** CONSIGNE **
D'après le texte fourni sur les directions achat, quelle part des directions des achats interrogées par Ivalua et Sapio Research déclarent s'être tournées vers des fournisseurs moins chers plutôt que durables en 2023 ?

** TEXTE FOURNI **
========================================

Les directions achat chahutées par la multiplicité des crises

Selon une enquête menée par la société Ivalua et Sapio Research auprès de 850 acheteurs européens et publiée en fin d’année dernière, 57% des directions des achats déclarent en effet s’être tournées vers des fournisseurs moins chers plutôt que des fournisseurs durables en 2023. Près des deux tiers disent aussi avoir ralenti leurs efforts en matière de droits humains. En cause ? La hausse des coûts générée par l’inflation. Dans un contexte de crise globale des prix, les acheteurs priorisent leur porte-monnaie, et la durabilité de leur chaîne de valeur apparaît souvent comme un coût supplémentaire.

On observe le même phénomène pour le Made in France. Alors que l’intérêt pour le fabrication française dans les directions achat était en nette augmentation ces dernières années, poussé par la crise de la Covid-19, les chiffres pour 2024 marquent une inversion de la tendance. Ainsi, selon AgileBuyer, si 65 % des directions achat déclaraient le made in France comme un critère d’attribution de commande en 2023 (61% en 2022), le chiffre est retombé cette année à 47 %. Plus cher, il passe au second plan quand les acheteurs se focalisent sur les prix. Près de 22% des répondants le trouvent d’ailleurs trop coûteux, un chiffre en hausse de 5 points par rapport à 2023.

========================================

** DONNÉES ÉTUDIÉES **
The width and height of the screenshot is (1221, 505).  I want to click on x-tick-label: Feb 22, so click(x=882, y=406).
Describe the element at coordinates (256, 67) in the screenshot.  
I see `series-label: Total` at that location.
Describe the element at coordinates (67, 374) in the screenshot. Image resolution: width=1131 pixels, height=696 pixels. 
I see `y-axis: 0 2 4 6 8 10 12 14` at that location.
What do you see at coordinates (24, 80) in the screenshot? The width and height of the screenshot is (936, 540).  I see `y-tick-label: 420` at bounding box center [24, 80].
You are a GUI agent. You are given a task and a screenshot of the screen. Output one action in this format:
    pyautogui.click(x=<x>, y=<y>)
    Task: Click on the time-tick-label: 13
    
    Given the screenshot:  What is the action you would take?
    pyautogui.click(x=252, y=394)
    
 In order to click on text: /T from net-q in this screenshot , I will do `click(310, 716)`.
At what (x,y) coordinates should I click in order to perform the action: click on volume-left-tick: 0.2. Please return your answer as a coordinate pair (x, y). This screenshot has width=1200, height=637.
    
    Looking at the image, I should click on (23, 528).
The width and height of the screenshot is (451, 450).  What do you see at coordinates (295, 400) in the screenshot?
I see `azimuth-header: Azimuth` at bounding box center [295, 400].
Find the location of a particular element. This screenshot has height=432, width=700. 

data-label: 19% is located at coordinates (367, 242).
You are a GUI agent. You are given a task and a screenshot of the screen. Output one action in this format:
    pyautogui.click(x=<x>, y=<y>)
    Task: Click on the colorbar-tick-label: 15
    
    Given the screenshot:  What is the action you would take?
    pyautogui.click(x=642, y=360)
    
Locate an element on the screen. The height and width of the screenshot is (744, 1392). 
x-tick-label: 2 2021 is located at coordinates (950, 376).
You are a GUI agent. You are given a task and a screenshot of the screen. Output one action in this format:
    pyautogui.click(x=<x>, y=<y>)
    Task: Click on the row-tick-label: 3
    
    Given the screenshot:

========================================

** VOTRE RÉPONSE **
57 % des directions des achats.